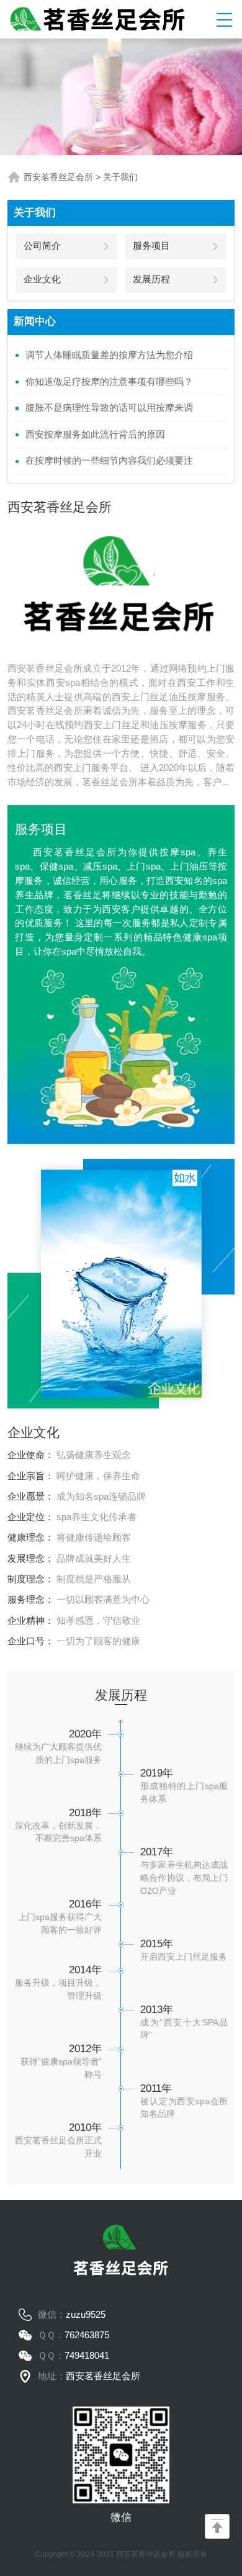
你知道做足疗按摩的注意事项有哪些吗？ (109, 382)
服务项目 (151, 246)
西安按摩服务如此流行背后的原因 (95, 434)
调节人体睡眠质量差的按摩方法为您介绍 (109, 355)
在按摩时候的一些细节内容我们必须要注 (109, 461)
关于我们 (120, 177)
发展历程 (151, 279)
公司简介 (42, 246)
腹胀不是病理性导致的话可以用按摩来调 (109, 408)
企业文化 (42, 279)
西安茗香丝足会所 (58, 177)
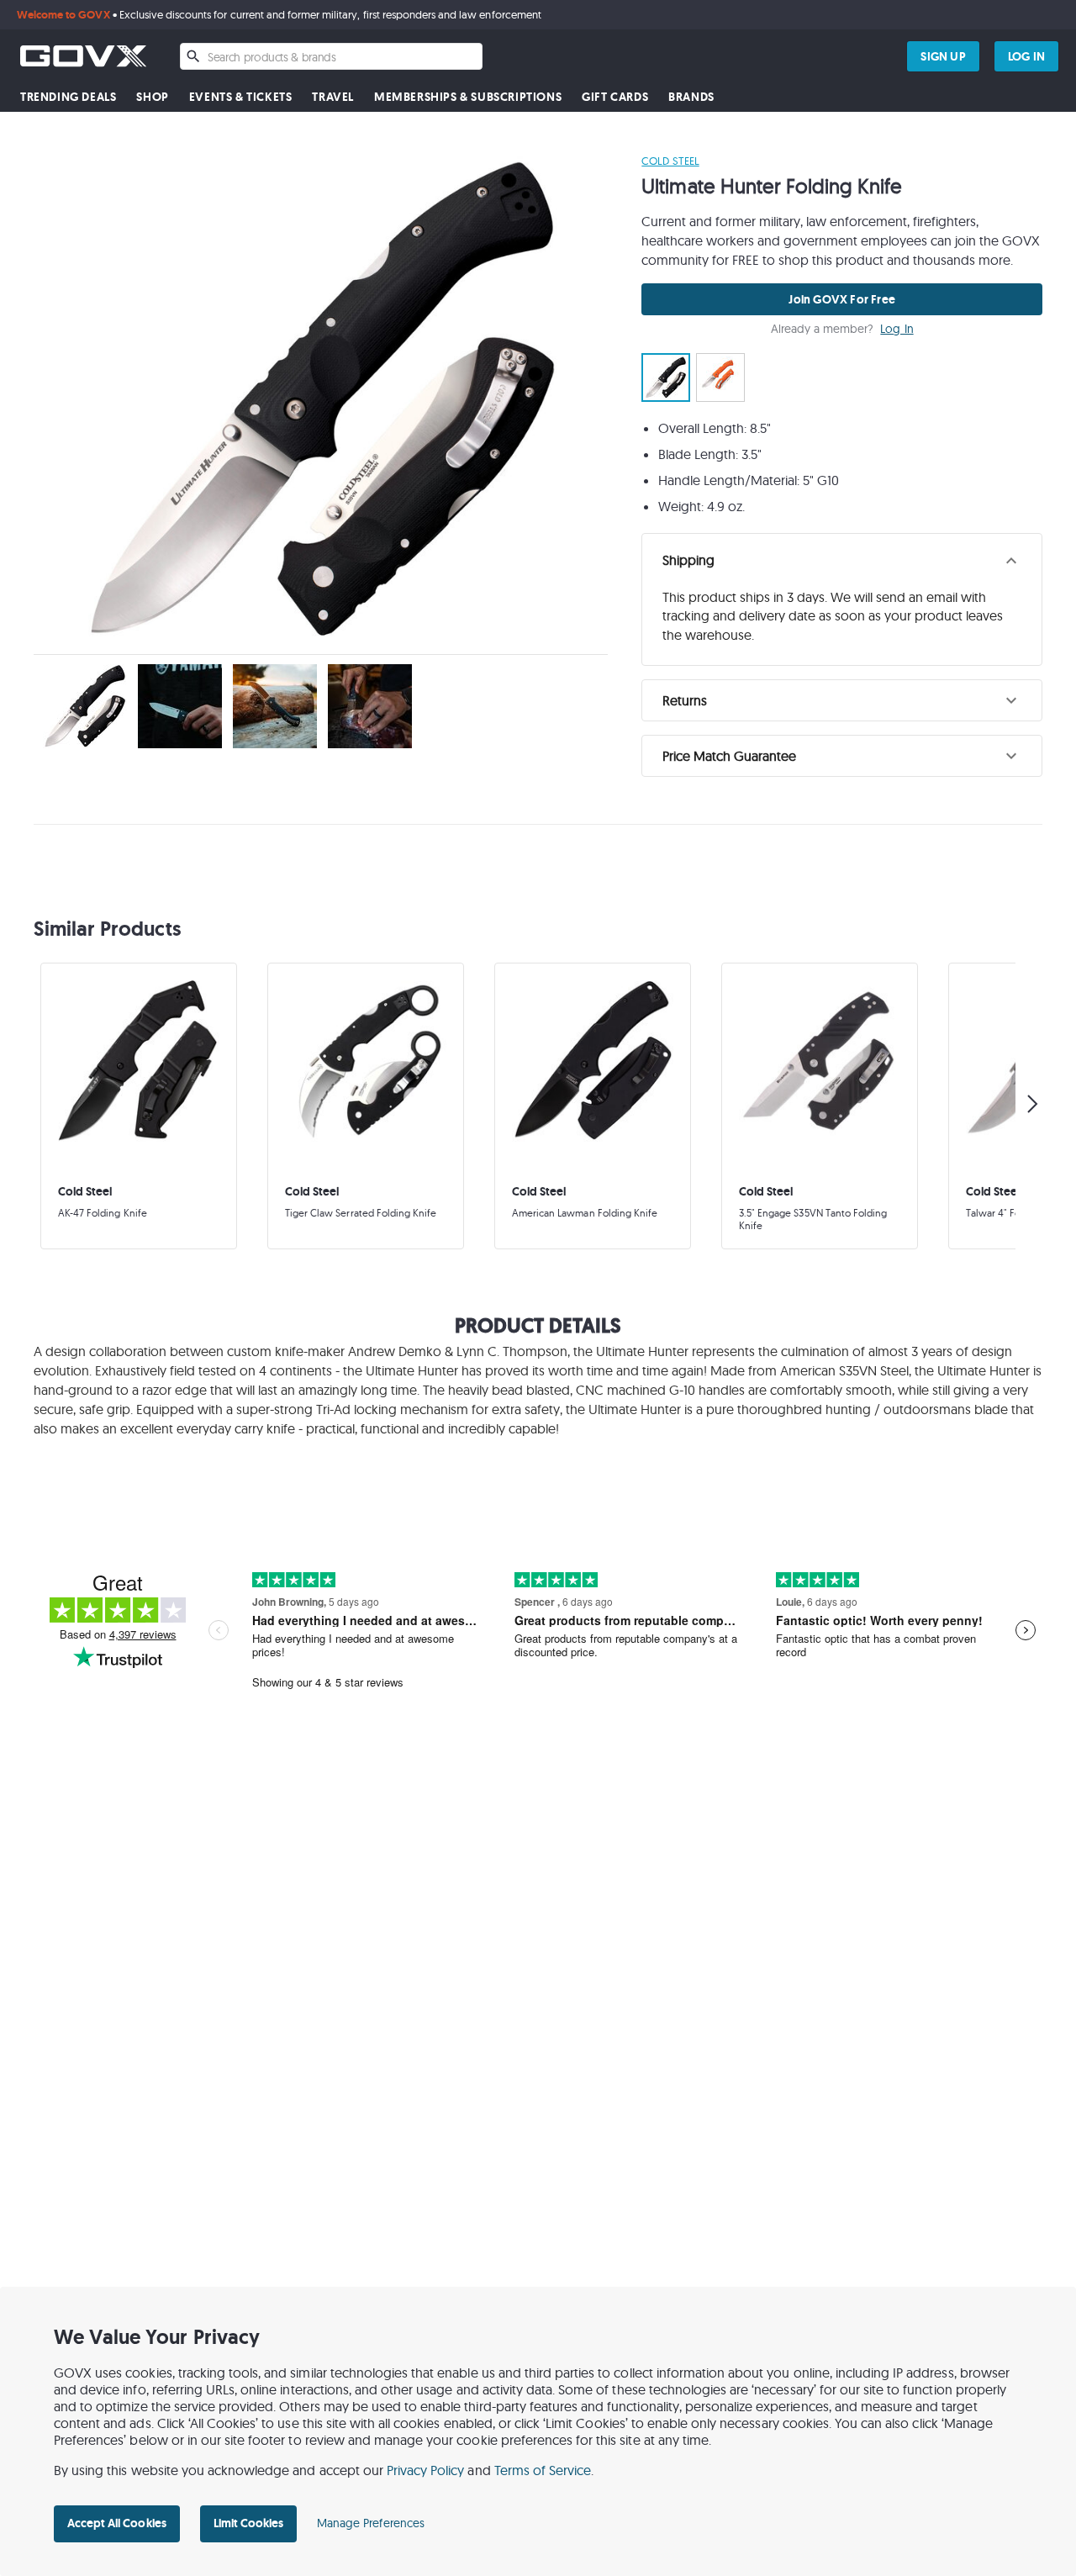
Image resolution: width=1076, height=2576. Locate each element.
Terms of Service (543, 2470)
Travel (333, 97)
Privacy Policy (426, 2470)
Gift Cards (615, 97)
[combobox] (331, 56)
*-*-*
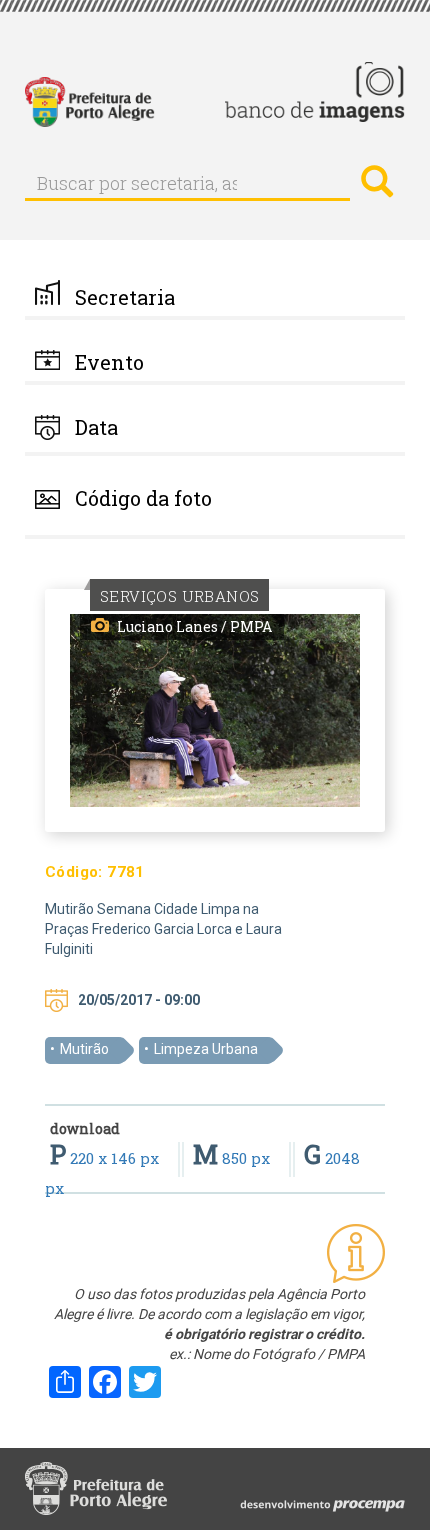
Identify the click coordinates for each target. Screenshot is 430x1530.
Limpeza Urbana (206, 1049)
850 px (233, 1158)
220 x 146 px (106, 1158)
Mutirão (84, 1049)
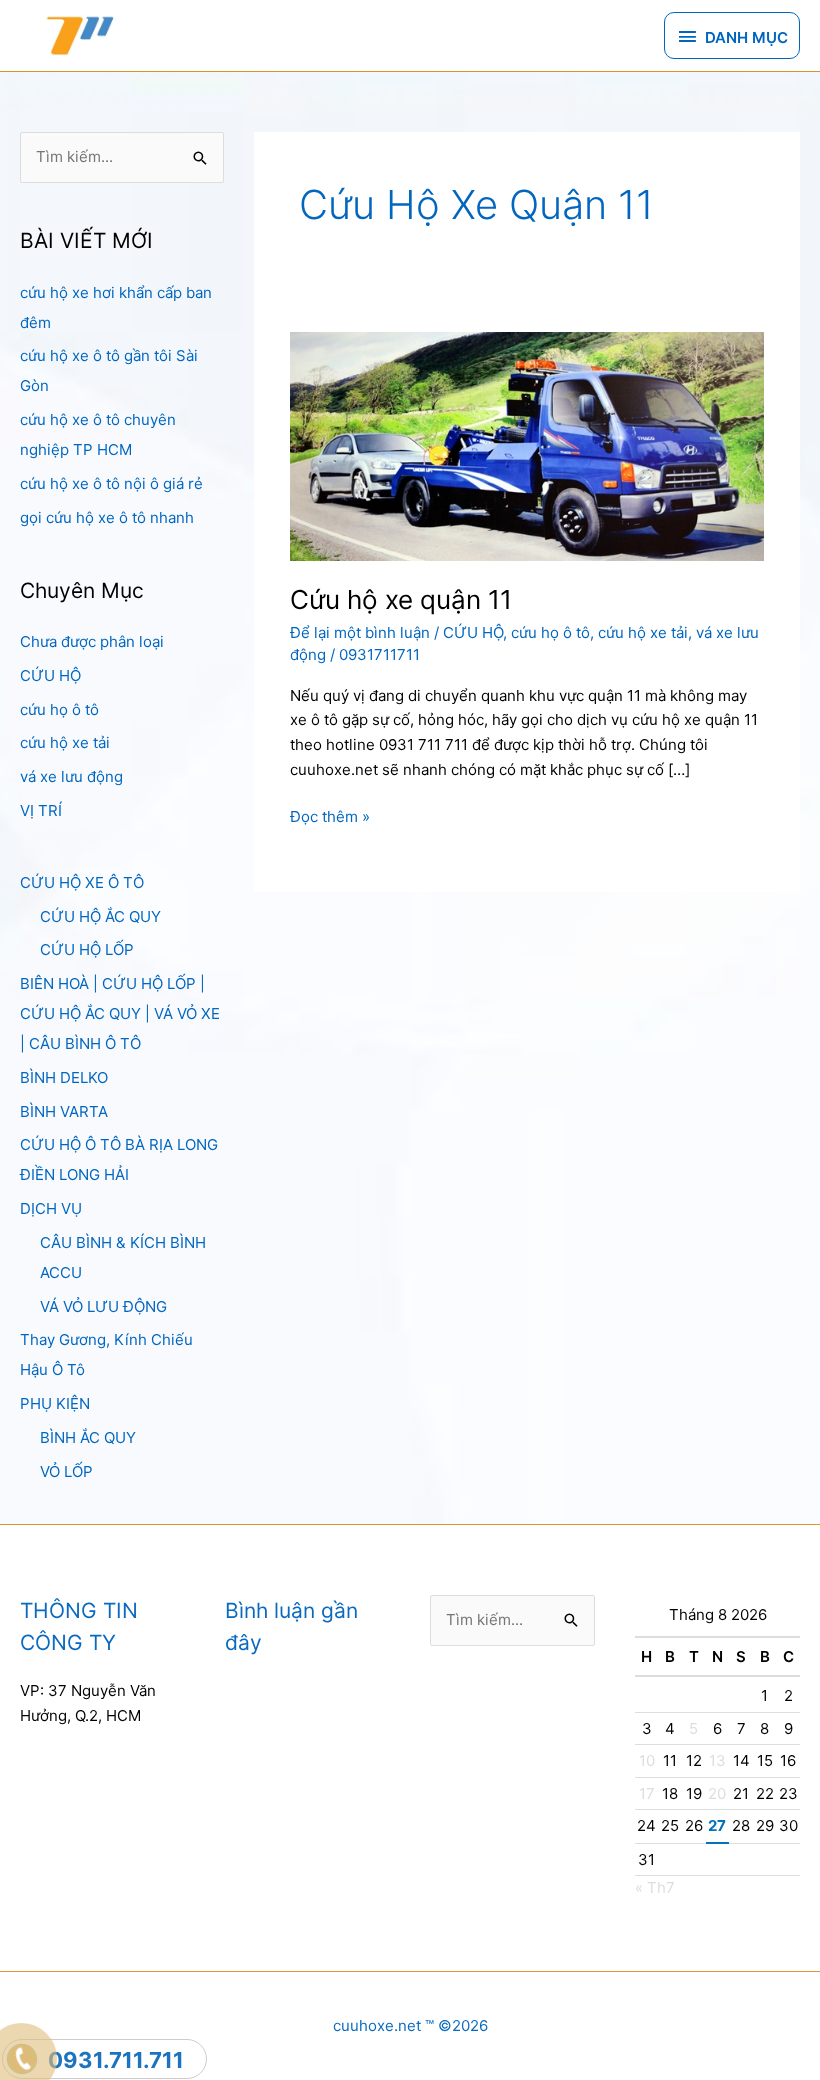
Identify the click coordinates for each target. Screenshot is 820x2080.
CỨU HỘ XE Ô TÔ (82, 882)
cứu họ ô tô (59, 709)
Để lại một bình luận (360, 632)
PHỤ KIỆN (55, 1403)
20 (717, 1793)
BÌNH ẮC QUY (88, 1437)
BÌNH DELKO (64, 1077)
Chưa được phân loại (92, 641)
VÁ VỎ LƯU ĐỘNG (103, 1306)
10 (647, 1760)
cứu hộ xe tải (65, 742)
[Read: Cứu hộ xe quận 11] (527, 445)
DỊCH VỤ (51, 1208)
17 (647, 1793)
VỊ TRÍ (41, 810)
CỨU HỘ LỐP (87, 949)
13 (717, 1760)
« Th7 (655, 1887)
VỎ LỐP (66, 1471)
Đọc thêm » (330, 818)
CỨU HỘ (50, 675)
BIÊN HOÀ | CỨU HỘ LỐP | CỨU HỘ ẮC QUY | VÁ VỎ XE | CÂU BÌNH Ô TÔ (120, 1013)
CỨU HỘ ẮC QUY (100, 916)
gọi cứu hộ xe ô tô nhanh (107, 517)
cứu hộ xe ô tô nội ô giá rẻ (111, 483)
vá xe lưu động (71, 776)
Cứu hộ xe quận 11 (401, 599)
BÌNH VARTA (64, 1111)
*-*-*
WORK TASK: Filter the data down to the lines that contain the string "quận", and copy them.

SOLUTION TO THIS PROBLEM:
[Read: Cứu hộ xe quận 11] (527, 445)
Cứu hộ xe quận 11 (401, 599)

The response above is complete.